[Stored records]
------------------------------------------------------------
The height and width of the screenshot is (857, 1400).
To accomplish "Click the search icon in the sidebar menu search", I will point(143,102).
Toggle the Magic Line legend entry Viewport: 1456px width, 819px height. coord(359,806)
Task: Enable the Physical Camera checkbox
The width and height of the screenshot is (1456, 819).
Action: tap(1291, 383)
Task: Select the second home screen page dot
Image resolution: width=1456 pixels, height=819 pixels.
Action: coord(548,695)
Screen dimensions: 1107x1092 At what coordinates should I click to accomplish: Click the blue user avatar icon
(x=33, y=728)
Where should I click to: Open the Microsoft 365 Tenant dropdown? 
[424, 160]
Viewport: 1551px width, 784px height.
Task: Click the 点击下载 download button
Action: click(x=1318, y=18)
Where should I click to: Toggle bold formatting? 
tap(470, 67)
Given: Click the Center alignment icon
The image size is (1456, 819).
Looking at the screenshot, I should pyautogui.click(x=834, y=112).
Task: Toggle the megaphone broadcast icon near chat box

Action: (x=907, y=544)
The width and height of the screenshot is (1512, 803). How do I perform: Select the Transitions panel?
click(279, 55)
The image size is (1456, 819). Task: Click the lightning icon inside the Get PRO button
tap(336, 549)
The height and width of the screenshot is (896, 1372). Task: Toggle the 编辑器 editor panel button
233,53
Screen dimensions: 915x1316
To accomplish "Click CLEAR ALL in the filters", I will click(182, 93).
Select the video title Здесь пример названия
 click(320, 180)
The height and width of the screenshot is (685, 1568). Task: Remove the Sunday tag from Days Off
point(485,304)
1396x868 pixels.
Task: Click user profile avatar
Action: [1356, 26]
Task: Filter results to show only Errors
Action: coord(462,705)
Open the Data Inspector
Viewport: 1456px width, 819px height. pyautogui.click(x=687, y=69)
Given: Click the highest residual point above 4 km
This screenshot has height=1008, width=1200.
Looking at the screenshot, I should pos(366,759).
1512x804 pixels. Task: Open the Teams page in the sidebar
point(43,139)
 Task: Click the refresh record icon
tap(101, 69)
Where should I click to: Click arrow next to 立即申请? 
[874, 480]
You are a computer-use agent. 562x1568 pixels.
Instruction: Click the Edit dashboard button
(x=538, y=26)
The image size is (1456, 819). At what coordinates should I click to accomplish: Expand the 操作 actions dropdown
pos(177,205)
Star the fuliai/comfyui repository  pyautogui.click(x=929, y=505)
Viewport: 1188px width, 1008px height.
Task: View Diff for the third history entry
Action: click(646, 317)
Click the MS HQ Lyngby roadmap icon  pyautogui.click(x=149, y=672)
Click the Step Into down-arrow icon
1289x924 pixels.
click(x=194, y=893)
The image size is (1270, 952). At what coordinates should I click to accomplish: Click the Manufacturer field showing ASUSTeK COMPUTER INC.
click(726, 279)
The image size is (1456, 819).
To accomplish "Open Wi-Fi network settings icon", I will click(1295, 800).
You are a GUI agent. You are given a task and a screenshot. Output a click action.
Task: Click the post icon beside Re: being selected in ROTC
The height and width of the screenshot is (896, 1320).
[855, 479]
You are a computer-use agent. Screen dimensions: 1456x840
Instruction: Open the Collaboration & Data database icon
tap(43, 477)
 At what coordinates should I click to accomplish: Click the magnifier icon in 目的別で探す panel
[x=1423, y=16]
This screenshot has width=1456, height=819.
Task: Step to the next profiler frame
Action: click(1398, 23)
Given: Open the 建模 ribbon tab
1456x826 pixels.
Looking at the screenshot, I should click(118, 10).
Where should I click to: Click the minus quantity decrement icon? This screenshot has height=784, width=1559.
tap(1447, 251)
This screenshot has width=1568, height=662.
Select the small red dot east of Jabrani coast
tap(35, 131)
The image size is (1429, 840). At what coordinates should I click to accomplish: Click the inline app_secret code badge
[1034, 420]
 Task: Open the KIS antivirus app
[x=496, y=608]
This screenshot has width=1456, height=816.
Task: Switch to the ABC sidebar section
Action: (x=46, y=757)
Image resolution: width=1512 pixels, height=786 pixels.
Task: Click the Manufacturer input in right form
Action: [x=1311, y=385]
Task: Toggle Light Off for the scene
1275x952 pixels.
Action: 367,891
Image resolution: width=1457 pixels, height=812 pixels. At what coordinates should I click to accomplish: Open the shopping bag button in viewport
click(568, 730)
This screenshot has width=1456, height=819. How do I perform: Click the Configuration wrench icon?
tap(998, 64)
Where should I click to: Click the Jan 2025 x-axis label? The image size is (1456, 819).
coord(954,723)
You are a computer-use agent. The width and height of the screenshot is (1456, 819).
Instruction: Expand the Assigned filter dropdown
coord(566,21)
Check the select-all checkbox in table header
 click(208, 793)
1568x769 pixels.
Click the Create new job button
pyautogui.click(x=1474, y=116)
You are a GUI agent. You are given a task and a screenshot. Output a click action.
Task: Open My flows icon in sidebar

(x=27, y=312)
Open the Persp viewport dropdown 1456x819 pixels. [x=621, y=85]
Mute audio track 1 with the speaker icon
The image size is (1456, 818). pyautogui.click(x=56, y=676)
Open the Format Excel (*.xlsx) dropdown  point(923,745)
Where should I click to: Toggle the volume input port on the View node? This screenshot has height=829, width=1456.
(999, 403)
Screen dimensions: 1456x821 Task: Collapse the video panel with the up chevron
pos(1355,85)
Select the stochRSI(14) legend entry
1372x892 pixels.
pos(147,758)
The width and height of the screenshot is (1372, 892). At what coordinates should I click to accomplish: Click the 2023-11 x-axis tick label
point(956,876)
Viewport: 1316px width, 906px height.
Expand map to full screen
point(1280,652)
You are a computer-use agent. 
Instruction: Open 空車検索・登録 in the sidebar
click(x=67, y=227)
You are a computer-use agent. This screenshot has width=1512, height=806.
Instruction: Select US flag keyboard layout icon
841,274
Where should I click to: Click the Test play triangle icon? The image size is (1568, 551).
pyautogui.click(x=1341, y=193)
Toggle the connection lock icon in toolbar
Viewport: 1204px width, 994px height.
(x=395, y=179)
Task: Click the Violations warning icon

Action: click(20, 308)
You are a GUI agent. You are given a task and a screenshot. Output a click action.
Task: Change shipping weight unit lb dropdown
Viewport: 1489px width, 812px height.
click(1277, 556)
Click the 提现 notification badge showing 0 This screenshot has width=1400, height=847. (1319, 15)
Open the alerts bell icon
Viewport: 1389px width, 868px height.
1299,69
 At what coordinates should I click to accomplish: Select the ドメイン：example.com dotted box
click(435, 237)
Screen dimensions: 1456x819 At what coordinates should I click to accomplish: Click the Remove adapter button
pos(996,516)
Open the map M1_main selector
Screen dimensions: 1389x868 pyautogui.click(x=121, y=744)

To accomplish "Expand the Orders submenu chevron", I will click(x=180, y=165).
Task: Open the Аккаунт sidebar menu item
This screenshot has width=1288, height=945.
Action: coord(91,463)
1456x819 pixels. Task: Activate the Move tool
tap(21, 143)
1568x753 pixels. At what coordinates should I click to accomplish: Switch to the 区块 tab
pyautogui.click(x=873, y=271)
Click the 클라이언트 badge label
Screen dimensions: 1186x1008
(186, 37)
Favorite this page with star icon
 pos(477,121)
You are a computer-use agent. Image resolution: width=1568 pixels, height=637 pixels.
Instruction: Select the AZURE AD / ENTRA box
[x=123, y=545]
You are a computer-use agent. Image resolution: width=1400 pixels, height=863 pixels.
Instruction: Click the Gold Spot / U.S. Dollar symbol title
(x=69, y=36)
------------------------------------------------------------
Work request -> Which of the lines in the data contain the string "will"? Return each one.

Output for this exercise ->
To accomplish "Click the search icon in the sidebar menu search", I will point(143,102).
To accomplish "Click CLEAR ALL in the filters", I will click(182, 93).
To accomplish "Open Wi-Fi network settings icon", I will click(1295, 800).
To accomplish "Expand the Orders submenu chevron", I will click(x=180, y=165).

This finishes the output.